[Short problem]: Duplicate every line of the material below, with no changes.

[Rows from a dataset]
####################
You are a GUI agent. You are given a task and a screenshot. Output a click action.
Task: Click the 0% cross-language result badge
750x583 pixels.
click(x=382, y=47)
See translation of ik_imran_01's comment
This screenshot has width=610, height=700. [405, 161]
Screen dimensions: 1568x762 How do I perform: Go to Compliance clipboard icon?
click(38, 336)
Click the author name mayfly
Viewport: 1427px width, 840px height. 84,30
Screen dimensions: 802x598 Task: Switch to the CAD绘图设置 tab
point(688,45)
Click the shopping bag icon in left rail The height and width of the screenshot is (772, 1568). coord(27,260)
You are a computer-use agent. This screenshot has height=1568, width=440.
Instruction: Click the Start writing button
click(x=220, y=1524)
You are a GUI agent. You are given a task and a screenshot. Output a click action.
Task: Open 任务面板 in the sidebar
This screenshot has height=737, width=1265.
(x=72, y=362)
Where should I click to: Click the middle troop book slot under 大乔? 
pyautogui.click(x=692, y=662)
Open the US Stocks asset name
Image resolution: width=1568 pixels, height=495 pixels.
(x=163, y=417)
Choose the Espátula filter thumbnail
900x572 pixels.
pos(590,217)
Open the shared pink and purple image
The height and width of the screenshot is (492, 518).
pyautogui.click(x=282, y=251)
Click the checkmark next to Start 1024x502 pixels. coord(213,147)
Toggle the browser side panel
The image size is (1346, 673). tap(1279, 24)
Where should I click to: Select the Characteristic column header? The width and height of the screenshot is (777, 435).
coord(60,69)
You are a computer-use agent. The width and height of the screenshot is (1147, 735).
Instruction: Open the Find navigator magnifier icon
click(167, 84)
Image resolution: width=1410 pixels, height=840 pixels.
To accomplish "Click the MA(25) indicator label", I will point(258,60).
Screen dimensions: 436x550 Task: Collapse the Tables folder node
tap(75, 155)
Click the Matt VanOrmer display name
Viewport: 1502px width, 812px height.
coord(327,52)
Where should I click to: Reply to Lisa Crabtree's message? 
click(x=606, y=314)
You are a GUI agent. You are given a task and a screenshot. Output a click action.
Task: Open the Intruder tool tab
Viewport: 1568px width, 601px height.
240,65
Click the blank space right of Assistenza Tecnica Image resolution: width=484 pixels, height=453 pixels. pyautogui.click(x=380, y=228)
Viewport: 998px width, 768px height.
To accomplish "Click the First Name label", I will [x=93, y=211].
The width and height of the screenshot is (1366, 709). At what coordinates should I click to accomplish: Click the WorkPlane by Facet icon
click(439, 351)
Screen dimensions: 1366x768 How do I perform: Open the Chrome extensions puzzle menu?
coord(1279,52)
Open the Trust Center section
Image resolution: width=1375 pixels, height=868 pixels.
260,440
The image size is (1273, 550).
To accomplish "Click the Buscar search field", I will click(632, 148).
####################
[Right answer]:
You are a GUI agent. You are given a task and a screenshot. Output a click action.
Task: Click the 0% cross-language result badge
750x583 pixels.
click(x=382, y=47)
See translation of ik_imran_01's comment
This screenshot has width=610, height=700. [405, 161]
Screen dimensions: 1568x762 How do I perform: Go to Compliance clipboard icon?
click(38, 336)
Click the author name mayfly
Viewport: 1427px width, 840px height. 84,30
Screen dimensions: 802x598 Task: Switch to the CAD绘图设置 tab
point(688,45)
Click the shopping bag icon in left rail The height and width of the screenshot is (772, 1568). coord(27,260)
You are a computer-use agent. This screenshot has height=1568, width=440.
Instruction: Click the Start writing button
click(x=220, y=1524)
You are a GUI agent. You are given a task and a screenshot. Output a click action.
Task: Open 任务面板 in the sidebar
This screenshot has height=737, width=1265.
(x=72, y=362)
Where should I click to: Click the middle troop book slot under 大乔? 
pyautogui.click(x=692, y=662)
Open the US Stocks asset name
Image resolution: width=1568 pixels, height=495 pixels.
(x=163, y=417)
Choose the Espátula filter thumbnail
900x572 pixels.
pos(590,217)
Open the shared pink and purple image
The height and width of the screenshot is (492, 518).
pyautogui.click(x=282, y=251)
Click the checkmark next to Start 1024x502 pixels. coord(213,147)
Toggle the browser side panel
The image size is (1346, 673). tap(1279, 24)
Where should I click to: Select the Characteristic column header? The width and height of the screenshot is (777, 435).
coord(60,69)
You are a computer-use agent. The width and height of the screenshot is (1147, 735).
Instruction: Open the Find navigator magnifier icon
click(167, 84)
Image resolution: width=1410 pixels, height=840 pixels.
To accomplish "Click the MA(25) indicator label", I will point(258,60).
Screen dimensions: 436x550 Task: Collapse the Tables folder node
tap(75, 155)
Click the Matt VanOrmer display name
Viewport: 1502px width, 812px height.
coord(327,52)
Where should I click to: Reply to Lisa Crabtree's message? 
click(x=606, y=314)
You are a GUI agent. You are given a task and a screenshot. Output a click action.
Task: Open the Intruder tool tab
Viewport: 1568px width, 601px height.
240,65
Click the blank space right of Assistenza Tecnica Image resolution: width=484 pixels, height=453 pixels. pyautogui.click(x=380, y=228)
Viewport: 998px width, 768px height.
To accomplish "Click the First Name label", I will [x=93, y=211].
The width and height of the screenshot is (1366, 709). At what coordinates should I click to accomplish: Click the WorkPlane by Facet icon
click(439, 351)
Screen dimensions: 1366x768 How do I perform: Open the Chrome extensions puzzle menu?
coord(1279,52)
Open the Trust Center section
Image resolution: width=1375 pixels, height=868 pixels.
260,440
The image size is (1273, 550).
To accomplish "Click the Buscar search field", I will click(632, 148).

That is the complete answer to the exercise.